On a project I’m currently involved with we have to handle a constant influx of audit messages for processing. The messages come from about 50 SQL Express instances located in data centers around the globe, delivered via Service Broker into a processing queue hosted on a mirrored database where an activated procedure shreds the message payload into relational tables. These tables are in turn replicated with transactional replication into a data warehouse database. after that the messages are deleted from the processing servers, as replication is set up not to replicate deletes. The system must handle a constant average rate of about 200 messages per second, 24×7, with spikes going up to 2000-3000 messages per second over periods of minutes to an hour.
When dealing with these relatively high volumes, it is inevitable that queues will grow during the 2000 msgs/sec spikes and drain back to empty when the incoming rate stabilizes again at the normal 200 msgs/sec rate. Service Broker does an excellent job at handling these non-connectivity periods, retains the audit messages and quickly delivers them when connectivity is restored.
What I noticed though is that sometimes the processing of the received messages could hit a threshold from where it could not recover. The queue processing would slow down to a rate that was bellow the incoming rate, and from that point forward the queue could just grow.
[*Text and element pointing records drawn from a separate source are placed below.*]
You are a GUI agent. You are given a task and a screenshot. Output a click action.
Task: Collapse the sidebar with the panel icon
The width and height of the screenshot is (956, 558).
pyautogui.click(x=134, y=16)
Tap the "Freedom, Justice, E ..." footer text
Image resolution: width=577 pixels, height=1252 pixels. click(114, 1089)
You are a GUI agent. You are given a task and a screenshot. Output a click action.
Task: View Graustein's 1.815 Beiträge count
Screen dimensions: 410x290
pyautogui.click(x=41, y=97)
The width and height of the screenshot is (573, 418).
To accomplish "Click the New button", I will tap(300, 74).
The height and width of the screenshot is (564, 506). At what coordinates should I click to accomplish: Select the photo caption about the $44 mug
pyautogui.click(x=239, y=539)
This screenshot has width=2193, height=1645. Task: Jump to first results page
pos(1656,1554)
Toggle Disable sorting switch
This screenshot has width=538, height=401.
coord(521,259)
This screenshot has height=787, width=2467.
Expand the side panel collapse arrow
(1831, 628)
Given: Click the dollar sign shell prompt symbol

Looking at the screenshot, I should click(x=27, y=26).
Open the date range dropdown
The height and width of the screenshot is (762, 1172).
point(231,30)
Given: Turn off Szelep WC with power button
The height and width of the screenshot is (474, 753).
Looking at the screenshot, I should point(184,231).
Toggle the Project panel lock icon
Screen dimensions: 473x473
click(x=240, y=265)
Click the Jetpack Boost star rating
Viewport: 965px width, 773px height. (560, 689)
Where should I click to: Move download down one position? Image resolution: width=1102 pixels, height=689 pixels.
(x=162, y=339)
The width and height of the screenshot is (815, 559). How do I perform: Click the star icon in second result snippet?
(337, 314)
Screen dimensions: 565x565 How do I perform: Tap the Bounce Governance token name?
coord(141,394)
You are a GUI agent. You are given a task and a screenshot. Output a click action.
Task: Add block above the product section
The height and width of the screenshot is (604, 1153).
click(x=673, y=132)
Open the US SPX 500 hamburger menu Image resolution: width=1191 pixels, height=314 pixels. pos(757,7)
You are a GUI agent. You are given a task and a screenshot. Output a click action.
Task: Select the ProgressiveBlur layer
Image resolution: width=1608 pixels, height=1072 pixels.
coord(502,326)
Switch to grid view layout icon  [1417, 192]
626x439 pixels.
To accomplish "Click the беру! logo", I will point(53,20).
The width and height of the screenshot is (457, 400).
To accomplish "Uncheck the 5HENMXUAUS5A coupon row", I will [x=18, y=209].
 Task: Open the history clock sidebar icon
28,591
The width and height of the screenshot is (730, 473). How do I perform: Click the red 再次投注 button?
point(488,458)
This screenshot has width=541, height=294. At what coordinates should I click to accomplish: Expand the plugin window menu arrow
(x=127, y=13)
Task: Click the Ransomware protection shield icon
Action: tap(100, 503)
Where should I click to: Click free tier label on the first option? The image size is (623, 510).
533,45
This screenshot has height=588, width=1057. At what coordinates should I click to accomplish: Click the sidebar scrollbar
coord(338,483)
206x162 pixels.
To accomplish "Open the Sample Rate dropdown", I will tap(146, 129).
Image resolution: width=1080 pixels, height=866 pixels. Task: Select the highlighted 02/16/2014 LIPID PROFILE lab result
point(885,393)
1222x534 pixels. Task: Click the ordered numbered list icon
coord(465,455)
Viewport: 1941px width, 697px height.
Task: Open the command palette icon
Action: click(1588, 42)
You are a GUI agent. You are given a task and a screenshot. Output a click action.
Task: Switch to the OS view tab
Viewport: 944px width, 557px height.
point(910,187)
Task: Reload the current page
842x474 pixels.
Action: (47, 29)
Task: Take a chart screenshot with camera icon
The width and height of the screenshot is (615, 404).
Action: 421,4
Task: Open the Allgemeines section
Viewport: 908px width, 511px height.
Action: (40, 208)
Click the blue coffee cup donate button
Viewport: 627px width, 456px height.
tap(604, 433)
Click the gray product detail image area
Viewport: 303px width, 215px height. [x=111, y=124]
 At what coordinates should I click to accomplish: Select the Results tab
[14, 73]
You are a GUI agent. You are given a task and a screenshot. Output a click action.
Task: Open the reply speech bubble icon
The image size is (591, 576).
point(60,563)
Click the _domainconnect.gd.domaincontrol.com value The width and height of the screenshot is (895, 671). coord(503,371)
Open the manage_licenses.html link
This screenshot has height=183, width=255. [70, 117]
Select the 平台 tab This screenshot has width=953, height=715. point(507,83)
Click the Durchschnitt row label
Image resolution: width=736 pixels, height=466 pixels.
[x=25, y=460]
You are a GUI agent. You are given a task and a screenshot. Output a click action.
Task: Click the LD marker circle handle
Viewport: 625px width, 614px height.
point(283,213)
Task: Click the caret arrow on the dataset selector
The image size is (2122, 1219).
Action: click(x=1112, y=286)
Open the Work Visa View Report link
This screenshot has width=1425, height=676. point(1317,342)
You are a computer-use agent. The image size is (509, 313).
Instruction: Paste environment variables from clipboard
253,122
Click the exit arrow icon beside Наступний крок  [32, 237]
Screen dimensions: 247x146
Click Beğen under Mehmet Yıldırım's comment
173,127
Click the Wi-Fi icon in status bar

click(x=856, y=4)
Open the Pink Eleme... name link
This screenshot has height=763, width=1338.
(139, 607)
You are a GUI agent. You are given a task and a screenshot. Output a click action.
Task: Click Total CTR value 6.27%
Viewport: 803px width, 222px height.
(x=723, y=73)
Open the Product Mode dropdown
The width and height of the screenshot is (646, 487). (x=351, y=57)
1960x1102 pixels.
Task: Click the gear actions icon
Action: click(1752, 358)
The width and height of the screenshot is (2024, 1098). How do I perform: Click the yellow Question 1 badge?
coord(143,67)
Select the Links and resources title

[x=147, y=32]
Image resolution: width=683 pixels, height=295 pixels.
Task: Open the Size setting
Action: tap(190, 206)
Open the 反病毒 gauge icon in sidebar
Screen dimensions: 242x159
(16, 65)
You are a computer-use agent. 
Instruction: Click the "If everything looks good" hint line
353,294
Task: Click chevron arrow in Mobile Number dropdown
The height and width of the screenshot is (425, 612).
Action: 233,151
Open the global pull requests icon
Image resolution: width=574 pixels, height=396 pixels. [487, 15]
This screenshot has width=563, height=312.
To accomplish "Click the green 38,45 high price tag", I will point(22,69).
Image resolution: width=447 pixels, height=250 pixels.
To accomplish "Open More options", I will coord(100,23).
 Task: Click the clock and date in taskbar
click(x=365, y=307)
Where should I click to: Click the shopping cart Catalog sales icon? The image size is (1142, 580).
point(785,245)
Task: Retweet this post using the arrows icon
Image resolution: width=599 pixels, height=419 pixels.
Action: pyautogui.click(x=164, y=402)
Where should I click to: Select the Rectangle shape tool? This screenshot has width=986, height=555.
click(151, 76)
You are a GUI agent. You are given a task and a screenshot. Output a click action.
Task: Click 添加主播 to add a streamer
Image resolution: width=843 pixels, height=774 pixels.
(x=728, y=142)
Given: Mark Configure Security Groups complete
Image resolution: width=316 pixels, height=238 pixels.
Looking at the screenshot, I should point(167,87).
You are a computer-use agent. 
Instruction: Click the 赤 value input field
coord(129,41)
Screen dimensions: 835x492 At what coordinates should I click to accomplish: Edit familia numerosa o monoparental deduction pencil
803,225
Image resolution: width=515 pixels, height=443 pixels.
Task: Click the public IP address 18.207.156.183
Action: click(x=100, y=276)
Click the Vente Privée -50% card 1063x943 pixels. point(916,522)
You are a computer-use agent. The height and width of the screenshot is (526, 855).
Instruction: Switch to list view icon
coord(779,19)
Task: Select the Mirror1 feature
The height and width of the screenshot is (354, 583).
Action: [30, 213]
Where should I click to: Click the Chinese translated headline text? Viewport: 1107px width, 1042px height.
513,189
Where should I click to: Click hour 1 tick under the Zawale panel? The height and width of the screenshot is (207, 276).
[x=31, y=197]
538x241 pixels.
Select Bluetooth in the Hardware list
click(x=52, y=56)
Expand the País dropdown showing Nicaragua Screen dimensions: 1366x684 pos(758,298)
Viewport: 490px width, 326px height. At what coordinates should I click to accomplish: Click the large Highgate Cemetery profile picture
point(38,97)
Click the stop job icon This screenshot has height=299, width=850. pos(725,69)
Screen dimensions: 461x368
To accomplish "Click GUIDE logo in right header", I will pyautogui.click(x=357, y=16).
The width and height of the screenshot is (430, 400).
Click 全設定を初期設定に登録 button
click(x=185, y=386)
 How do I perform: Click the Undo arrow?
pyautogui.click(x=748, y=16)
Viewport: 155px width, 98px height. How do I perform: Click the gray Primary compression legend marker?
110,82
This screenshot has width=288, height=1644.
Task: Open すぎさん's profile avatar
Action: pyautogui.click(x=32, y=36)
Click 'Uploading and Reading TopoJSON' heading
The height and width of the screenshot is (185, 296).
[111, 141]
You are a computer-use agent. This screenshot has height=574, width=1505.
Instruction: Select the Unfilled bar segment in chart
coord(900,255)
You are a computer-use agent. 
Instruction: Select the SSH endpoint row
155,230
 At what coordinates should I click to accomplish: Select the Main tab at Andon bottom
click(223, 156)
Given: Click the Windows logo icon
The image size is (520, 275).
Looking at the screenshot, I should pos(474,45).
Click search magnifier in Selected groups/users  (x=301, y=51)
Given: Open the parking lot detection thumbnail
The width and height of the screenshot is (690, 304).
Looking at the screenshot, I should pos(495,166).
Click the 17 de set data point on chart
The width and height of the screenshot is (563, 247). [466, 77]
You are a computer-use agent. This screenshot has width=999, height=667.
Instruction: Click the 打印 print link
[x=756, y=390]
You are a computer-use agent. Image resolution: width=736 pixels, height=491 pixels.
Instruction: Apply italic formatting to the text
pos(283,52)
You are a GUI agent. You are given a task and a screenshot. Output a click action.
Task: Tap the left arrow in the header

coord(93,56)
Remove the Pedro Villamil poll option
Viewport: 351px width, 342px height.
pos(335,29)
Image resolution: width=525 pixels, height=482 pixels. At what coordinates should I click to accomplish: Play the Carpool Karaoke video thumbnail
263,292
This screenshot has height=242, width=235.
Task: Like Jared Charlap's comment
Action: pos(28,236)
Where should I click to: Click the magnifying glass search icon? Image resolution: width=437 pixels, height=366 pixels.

I want to detail a bit the reason why this can happen and what I did to alleviate the problem.
Index Fragmentation
Every DBA knows about fragmentation. All database developers also understand fragmentation and how to avoid it. So we can skip ahead and … wait. Actually, what is index fragmentation? Lets go back to the whitepaper Microsoft SQL Server 2000 Index Defragmentation Best Practices. Even though the whitepaper is for SQL 2000, it was recently updated on March 2009 and is the most detailed whitepaper dealing with index fragmentation released by Microsoft I know of:
- Fragmentation
- Fragmentation exists when indexes have pages in which the logical ordering, based on the key value, does not match the physical ordering inside the data file.
Say you have an index with 9 rows, with the keys A, B, C, D, E, F, G, H and J. For our example, each page can fit 3 rows, and the database pages are in order in the database file: P1, P2 and P3. If the rows are (A,B,C) on P1, then (E,F,G) on P2 and (G, H, J) on P3 then the index is unfragmented. But if the row are (E,F,G) on P1 then (G,H,J) on P2 and (A,B,C) on P3 the page P3 is first in the key order, but last in the physical file order.
Index fragmentation affects the read performance when fetching pages into the buffer pool. This is because the Read-Ahead Manager issues read-ahead requests in contiguous fragments. When the index is fragmented the read-ahead manager will issue a large number of small read-aheads. When the index is contiguous the Read-Ahead Manager will issue a small number of large read-aheads. On traditional disk-head and spindle drives, the large number of small read requests caused by fragmentation results in drastic read throughput reduction. A large number of IO requests carries also a bigger user-to-kernel context switch baggage. Again, this is explained in the whitepaper I linked above:
To understand why fragmentation had such an effect on the DSS workload performance, it is important to understand how fragmentation affects the SQL Server read-ahead manager. For queries that scan one or more indexes, the SQL Server read-ahead manager is responsible for scanning ahead through the index pages and bringing additional data pages into the SQL Server data cache. The read-ahead manager dynamically adjusts the size of reads it performs based on the physical ordering of the underlying pages. When there is low fragmentation, the read-ahead manager can read larger blocks of data at a time, more efficiently using the I/O subsystem. As the data becomes fragmented, the read-ahead manager must read smaller blocks of data. The amount of read-aheads that can be issued is independent of the physical ordering of the data; however, smaller read requests take more CPU resources per block, resulting in less overall disk throughput.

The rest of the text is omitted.